TASK DETAILS:
Would you write out, word for word, each line of the records below from the top through the one holding "info@suractual.com.ar (567, 2502)"?

INPUT DATA:
□ □ □

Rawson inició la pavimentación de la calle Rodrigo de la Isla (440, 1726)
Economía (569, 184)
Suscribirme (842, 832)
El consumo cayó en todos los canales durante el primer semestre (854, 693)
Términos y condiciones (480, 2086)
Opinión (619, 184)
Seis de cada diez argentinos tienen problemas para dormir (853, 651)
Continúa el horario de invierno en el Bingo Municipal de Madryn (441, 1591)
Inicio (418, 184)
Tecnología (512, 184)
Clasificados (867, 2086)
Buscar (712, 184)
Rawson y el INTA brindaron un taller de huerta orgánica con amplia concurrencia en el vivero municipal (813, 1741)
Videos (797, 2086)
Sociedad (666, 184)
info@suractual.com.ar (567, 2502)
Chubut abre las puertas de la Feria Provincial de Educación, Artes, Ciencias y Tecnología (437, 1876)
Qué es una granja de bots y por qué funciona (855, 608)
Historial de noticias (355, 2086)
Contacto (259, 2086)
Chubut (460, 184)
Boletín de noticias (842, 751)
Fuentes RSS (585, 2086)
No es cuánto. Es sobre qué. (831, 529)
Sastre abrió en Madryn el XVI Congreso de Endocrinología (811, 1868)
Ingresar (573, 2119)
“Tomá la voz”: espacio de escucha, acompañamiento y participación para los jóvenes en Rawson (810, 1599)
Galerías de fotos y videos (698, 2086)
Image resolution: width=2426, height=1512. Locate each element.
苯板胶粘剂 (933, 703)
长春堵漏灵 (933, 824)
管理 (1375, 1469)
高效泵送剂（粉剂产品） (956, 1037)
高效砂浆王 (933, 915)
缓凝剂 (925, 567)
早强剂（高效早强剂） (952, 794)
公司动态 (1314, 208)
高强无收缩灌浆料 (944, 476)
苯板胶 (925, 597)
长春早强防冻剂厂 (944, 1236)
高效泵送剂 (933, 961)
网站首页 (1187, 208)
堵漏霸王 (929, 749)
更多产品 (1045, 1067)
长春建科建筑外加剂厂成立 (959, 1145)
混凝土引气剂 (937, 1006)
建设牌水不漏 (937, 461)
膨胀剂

□ □ □

SOLVED EXERCISE:
Rawson inició la pavimentación de la calle Rodrigo de la Isla (440, 1726)
Economía (569, 184)
Suscribirme (842, 832)
El consumo cayó en todos los canales durante el primer semestre (854, 693)
Términos y condiciones (480, 2086)
Opinión (619, 184)
Seis de cada diez argentinos tienen problemas para dormir (853, 651)
Continúa el horario de invierno en el Bingo Municipal de Madryn (441, 1591)
Inicio (418, 184)
Tecnología (512, 184)
Clasificados (867, 2086)
Buscar (712, 184)
Rawson y el INTA brindaron un taller de huerta orgánica con amplia concurrencia en el vivero municipal (813, 1741)
Videos (797, 2086)
Sociedad (666, 184)
info@suractual.com.ar (567, 2502)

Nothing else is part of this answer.